### INPUT FOR THIS TASK:
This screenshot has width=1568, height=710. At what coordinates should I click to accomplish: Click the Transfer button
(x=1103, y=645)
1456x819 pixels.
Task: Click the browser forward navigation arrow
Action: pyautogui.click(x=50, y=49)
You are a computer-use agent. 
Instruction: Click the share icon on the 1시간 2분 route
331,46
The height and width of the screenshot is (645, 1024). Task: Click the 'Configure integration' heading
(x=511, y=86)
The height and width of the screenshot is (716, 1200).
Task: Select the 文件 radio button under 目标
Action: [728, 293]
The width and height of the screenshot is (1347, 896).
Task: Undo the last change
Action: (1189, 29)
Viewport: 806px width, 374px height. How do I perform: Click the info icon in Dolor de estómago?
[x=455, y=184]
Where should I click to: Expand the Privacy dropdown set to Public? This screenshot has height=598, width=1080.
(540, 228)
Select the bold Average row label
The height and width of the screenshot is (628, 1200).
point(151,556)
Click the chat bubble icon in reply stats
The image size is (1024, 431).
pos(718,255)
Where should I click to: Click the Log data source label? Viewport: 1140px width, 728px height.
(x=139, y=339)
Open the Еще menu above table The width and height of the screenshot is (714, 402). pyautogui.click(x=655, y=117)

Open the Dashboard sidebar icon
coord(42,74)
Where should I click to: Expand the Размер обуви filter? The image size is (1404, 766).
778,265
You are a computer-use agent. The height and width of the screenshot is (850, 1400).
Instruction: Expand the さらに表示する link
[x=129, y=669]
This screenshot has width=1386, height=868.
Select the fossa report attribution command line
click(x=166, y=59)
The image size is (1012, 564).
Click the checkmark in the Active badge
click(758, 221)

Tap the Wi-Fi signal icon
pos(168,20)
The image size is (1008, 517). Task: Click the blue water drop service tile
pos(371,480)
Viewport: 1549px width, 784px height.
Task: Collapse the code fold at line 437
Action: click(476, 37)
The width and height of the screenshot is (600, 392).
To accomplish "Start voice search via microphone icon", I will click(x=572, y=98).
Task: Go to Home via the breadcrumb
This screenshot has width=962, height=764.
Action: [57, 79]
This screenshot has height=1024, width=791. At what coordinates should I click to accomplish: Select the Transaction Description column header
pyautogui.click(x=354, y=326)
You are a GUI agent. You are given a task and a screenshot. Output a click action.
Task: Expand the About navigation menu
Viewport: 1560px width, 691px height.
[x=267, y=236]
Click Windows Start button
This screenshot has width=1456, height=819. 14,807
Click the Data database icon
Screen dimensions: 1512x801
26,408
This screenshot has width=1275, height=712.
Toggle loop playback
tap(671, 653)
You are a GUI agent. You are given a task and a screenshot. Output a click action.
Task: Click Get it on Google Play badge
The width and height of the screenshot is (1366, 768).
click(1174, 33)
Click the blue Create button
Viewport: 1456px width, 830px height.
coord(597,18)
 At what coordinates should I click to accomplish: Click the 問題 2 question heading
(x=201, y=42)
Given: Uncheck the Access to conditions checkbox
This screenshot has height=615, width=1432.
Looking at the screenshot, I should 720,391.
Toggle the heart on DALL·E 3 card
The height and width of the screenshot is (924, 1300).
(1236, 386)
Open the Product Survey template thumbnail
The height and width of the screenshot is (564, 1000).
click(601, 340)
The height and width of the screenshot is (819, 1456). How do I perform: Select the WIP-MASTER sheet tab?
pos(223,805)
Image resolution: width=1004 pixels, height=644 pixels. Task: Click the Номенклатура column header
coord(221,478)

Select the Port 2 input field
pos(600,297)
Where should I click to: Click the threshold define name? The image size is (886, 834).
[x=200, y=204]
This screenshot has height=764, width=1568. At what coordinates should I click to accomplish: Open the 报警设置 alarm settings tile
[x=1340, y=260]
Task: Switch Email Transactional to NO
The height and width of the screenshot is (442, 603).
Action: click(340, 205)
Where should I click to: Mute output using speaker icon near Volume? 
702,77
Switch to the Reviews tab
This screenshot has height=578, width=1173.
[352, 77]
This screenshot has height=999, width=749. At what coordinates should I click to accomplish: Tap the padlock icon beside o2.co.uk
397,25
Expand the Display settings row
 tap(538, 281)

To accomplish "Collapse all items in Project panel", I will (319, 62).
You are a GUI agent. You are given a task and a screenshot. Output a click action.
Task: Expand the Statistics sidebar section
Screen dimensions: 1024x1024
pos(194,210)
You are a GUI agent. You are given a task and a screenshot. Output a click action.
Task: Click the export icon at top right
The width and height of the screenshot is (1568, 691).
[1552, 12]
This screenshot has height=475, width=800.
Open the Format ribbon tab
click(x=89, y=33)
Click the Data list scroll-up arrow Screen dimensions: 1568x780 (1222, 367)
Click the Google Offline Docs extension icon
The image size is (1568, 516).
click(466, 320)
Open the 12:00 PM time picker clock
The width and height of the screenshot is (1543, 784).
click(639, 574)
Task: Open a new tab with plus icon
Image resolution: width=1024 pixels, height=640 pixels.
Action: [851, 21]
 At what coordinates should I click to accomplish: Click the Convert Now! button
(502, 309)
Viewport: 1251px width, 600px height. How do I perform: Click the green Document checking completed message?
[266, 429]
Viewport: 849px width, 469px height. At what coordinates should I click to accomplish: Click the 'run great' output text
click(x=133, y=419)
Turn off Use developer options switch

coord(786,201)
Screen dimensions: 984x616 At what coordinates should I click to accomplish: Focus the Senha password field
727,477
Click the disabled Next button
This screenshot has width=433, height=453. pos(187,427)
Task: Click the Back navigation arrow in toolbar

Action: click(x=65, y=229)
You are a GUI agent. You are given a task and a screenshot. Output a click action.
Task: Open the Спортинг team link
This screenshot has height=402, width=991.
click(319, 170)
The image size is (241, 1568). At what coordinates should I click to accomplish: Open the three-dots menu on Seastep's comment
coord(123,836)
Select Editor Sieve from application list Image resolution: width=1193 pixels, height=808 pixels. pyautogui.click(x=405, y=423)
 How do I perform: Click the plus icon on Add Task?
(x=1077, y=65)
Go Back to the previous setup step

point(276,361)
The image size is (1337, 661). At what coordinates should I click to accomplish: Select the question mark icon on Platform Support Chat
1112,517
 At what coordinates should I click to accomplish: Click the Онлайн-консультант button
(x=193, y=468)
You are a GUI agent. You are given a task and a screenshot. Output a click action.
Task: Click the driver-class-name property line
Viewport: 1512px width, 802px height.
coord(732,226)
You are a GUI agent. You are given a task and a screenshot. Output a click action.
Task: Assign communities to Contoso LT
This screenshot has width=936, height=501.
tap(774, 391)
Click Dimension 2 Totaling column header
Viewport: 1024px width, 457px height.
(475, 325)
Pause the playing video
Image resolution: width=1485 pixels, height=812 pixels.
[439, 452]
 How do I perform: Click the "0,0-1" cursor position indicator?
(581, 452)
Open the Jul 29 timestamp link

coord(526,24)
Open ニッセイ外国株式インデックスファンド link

### WHAT THIS TASK INVOLVES:
Rewrite all of the rows above, replacing every "Where should I click to" with "Which spot do I click to" and leaving everything else unchanged.

### OUTPUT:
This screenshot has width=1568, height=710. At what coordinates should I click to accomplish: Click the Transfer button
(x=1103, y=645)
1456x819 pixels.
Task: Click the browser forward navigation arrow
Action: pyautogui.click(x=50, y=49)
You are a computer-use agent. 
Instruction: Click the share icon on the 1시간 2분 route
331,46
The height and width of the screenshot is (645, 1024). Task: Click the 'Configure integration' heading
(x=511, y=86)
The height and width of the screenshot is (716, 1200).
Task: Select the 文件 radio button under 目标
Action: [728, 293]
The width and height of the screenshot is (1347, 896).
Task: Undo the last change
Action: (1189, 29)
Viewport: 806px width, 374px height. How do I perform: Click the info icon in Dolor de estómago?
[x=455, y=184]
Which spot do I click to: Expand the Privacy dropdown set to Public? This screenshot has height=598, width=1080.
(540, 228)
Select the bold Average row label
The height and width of the screenshot is (628, 1200).
point(151,556)
Click the chat bubble icon in reply stats
The image size is (1024, 431).
pos(718,255)
Which spot do I click to: Click the Log data source label? Viewport: 1140px width, 728px height.
(x=139, y=339)
Open the Еще menu above table The width and height of the screenshot is (714, 402). pyautogui.click(x=655, y=117)

Open the Dashboard sidebar icon
coord(42,74)
Which spot do I click to: Expand the Размер обуви filter? The image size is (1404, 766).
778,265
You are a computer-use agent. The height and width of the screenshot is (850, 1400).
Instruction: Expand the さらに表示する link
[x=129, y=669]
This screenshot has width=1386, height=868.
Select the fossa report attribution command line
click(x=166, y=59)
The image size is (1012, 564).
Click the checkmark in the Active badge
click(758, 221)

Tap the Wi-Fi signal icon
pos(168,20)
The image size is (1008, 517). Task: Click the blue water drop service tile
pos(371,480)
Viewport: 1549px width, 784px height.
Task: Collapse the code fold at line 437
Action: click(476, 37)
The width and height of the screenshot is (600, 392).
To accomplish "Start voice search via microphone icon", I will click(x=572, y=98).
Task: Go to Home via the breadcrumb
This screenshot has width=962, height=764.
Action: [57, 79]
This screenshot has height=1024, width=791. At what coordinates should I click to accomplish: Select the Transaction Description column header
pyautogui.click(x=354, y=326)
You are a GUI agent. You are given a task and a screenshot. Output a click action.
Task: Expand the About navigation menu
Viewport: 1560px width, 691px height.
[x=267, y=236]
Click Windows Start button
This screenshot has width=1456, height=819. 14,807
Click the Data database icon
Screen dimensions: 1512x801
26,408
This screenshot has width=1275, height=712.
Toggle loop playback
tap(671, 653)
You are a GUI agent. You are given a task and a screenshot. Output a click action.
Task: Click Get it on Google Play badge
The width and height of the screenshot is (1366, 768).
click(1174, 33)
Click the blue Create button
Viewport: 1456px width, 830px height.
coord(597,18)
 At what coordinates should I click to accomplish: Click the 問題 2 question heading
(x=201, y=42)
Given: Uncheck the Access to conditions checkbox
This screenshot has height=615, width=1432.
Looking at the screenshot, I should 720,391.
Toggle the heart on DALL·E 3 card
The height and width of the screenshot is (924, 1300).
(1236, 386)
Open the Product Survey template thumbnail
The height and width of the screenshot is (564, 1000).
click(601, 340)
The height and width of the screenshot is (819, 1456). How do I perform: Select the WIP-MASTER sheet tab?
pos(223,805)
Image resolution: width=1004 pixels, height=644 pixels. Task: Click the Номенклатура column header
coord(221,478)

Select the Port 2 input field
pos(600,297)
Which spot do I click to: Click the threshold define name? The image size is (886, 834).
[x=200, y=204]
This screenshot has height=764, width=1568. At what coordinates should I click to accomplish: Open the 报警设置 alarm settings tile
[x=1340, y=260]
Task: Switch Email Transactional to NO
The height and width of the screenshot is (442, 603).
Action: click(340, 205)
Which spot do I click to: Mute output using speaker icon near Volume? 
702,77
Switch to the Reviews tab
This screenshot has height=578, width=1173.
[352, 77]
This screenshot has height=999, width=749. At what coordinates should I click to accomplish: Tap the padlock icon beside o2.co.uk
397,25
Expand the Display settings row
 tap(538, 281)

To accomplish "Collapse all items in Project panel", I will (319, 62).
You are a GUI agent. You are given a task and a screenshot. Output a click action.
Task: Expand the Statistics sidebar section
Screen dimensions: 1024x1024
pos(194,210)
You are a GUI agent. You are given a task and a screenshot. Output a click action.
Task: Click the export icon at top right
The width and height of the screenshot is (1568, 691).
[1552, 12]
This screenshot has height=475, width=800.
Open the Format ribbon tab
click(x=89, y=33)
Click the Data list scroll-up arrow Screen dimensions: 1568x780 (1222, 367)
Click the Google Offline Docs extension icon
The image size is (1568, 516).
click(466, 320)
Open the 12:00 PM time picker clock
The width and height of the screenshot is (1543, 784).
click(639, 574)
Task: Open a new tab with plus icon
Image resolution: width=1024 pixels, height=640 pixels.
Action: [851, 21]
 At what coordinates should I click to accomplish: Click the Convert Now! button
(502, 309)
Viewport: 1251px width, 600px height. How do I perform: Click the green Document checking completed message?
[266, 429]
Viewport: 849px width, 469px height. At what coordinates should I click to accomplish: Click the 'run great' output text
click(x=133, y=419)
Turn off Use developer options switch

coord(786,201)
Screen dimensions: 984x616 At what coordinates should I click to accomplish: Focus the Senha password field
727,477
Click the disabled Next button
This screenshot has width=433, height=453. pos(187,427)
Task: Click the Back navigation arrow in toolbar

Action: click(x=65, y=229)
You are a GUI agent. You are given a task and a screenshot. Output a click action.
Task: Open the Спортинг team link
This screenshot has height=402, width=991.
click(319, 170)
The image size is (241, 1568). At what coordinates should I click to accomplish: Open the three-dots menu on Seastep's comment
coord(123,836)
Select Editor Sieve from application list Image resolution: width=1193 pixels, height=808 pixels. pyautogui.click(x=405, y=423)
 How do I perform: Click the plus icon on Add Task?
(x=1077, y=65)
Go Back to the previous setup step

point(276,361)
The image size is (1337, 661). At what coordinates should I click to accomplish: Select the question mark icon on Platform Support Chat
1112,517
 At what coordinates should I click to accomplish: Click the Онлайн-консультант button
(x=193, y=468)
You are a GUI agent. You are given a task and a screenshot. Output a click action.
Task: Click the driver-class-name property line
Viewport: 1512px width, 802px height.
coord(732,226)
You are a GUI agent. You are given a task and a screenshot. Output a click action.
Task: Assign communities to Contoso LT
This screenshot has width=936, height=501.
tap(774, 391)
Click Dimension 2 Totaling column header
Viewport: 1024px width, 457px height.
(475, 325)
Pause the playing video
Image resolution: width=1485 pixels, height=812 pixels.
[439, 452]
 How do I perform: Click the "0,0-1" cursor position indicator?
(581, 452)
Open the Jul 29 timestamp link

coord(526,24)
Open ニッセイ外国株式インデックスファンド link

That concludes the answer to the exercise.